Main header for whole metric library:

#include <metric/metric.hpp>

You also could use module specific header:

#include <metric/mapping.hpp>

Python bindings

You can install it as Python lib with pip.

python -m pip install metric-py -i https://test.pypi.org/simple/

Check out the Python subdirectory for more helps and system requirements.

Short introduction

General Concept

A metric space is defined by a set of records (aka elements, observations, points etc.) and a corresponding metric, which is a distance function with special requirements that can compares records pair-wise about similarity.
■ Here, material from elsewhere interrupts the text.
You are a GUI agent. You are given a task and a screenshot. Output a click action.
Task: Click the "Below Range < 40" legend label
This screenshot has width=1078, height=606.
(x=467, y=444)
Almost all algorithms of this framework operate on metric spaces. However, in most situations, it is not necessary to build such a metric space explicit.

You just need to configure the algorithm implicitly with the metric for your data.
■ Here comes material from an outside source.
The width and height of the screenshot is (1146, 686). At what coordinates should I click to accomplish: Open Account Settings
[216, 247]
All algorithms in the METRIC framework are designed to be used in a two-phase approach. First, the algorithm must be configured with the metric and - if also required - training data or additional parameters. After the construction, the object can be used.

using namespace metric;

using rec_t = std::vector<double>;

std::vector<rec_t> A = {
        { 0, 1, 1, 1, 1, 1, 2, 3 },
        { 1, 1, 1, 1, 1, 2, 3, 4 },
        { 2, 2, 2, 1, 1, 2, 0, 0 },
        { 3, 3, 2, 2, 1, 1, 0, 0 },
        { 4, 3, 2, 1, 0, 0, 0, 0 },
        { 5, 3, 2, 1, 0, 0, 0, 0 },
        { 4, 6, 2, 2, 1, 1, 0, 0 }}; // a set with seven records

rec_t b = { 2, 8, 2, 1, 0, 0, 0, 0 }; // a single record.

Algorithm<Euclidean<rec_t>> algo(A,2); // configure an algorithm with euclidean metric, training data and an additional parameter

auto result1 = algo(b); // apply the default method
auto result2 = algo.estimate(b); // apply a special method

Explicit metric spaces

METRIC provides three classes to build explicit metric space (DistanceMatrix, KNNGraph and SearchTree). All classes provide the same methods, but they have different computational advantages.
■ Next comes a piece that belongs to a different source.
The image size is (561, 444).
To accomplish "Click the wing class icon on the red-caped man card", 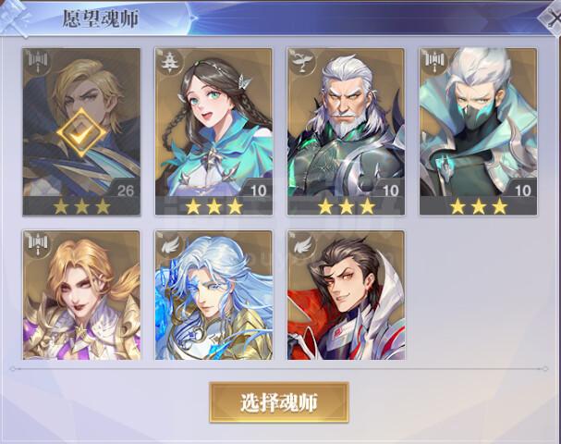I will tap(301, 244).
DistanceMatrix<Manhatten<rec_t>> dMat(A); // build a full pair-wise representation
KNNGraph<Manhatten<rec_t> knnG(A); // build a local and sparse representation
SearchTree<Manhatten<rec_t>> sTree(A); // build a hierarchical organized tree representation

auto distance = dMat(0,3) // accessing the distance value by IDs.
auto nn_ID = sTree.nn(b); //searching for the best matching record of b in the metric space (aka next neighbor)

There are two main scenarios, where it makes sense to use explict metric spaces.

When you want to find the best matching record or subsets
when you want to update your metric space in realtime and want to keep the distance computations updated incrementally.

Distance functions

There is a hugh collection of distance function in METRIC available, but you can also use your own functions. The Distance functions library is organized in three groups (random, related and structured). This framework provides only real metric and pseudo-metric, (also known as semi-metrics), that fulfill the triangle inequality.

https://en.wikipedia.org/wiki/Metric_(mathematics)

Random metrics

The corresponding indices of two records are not related to each other. Also, the records can have a different sizes. This is normally the case, when the values of a record represent random observations of one dimension.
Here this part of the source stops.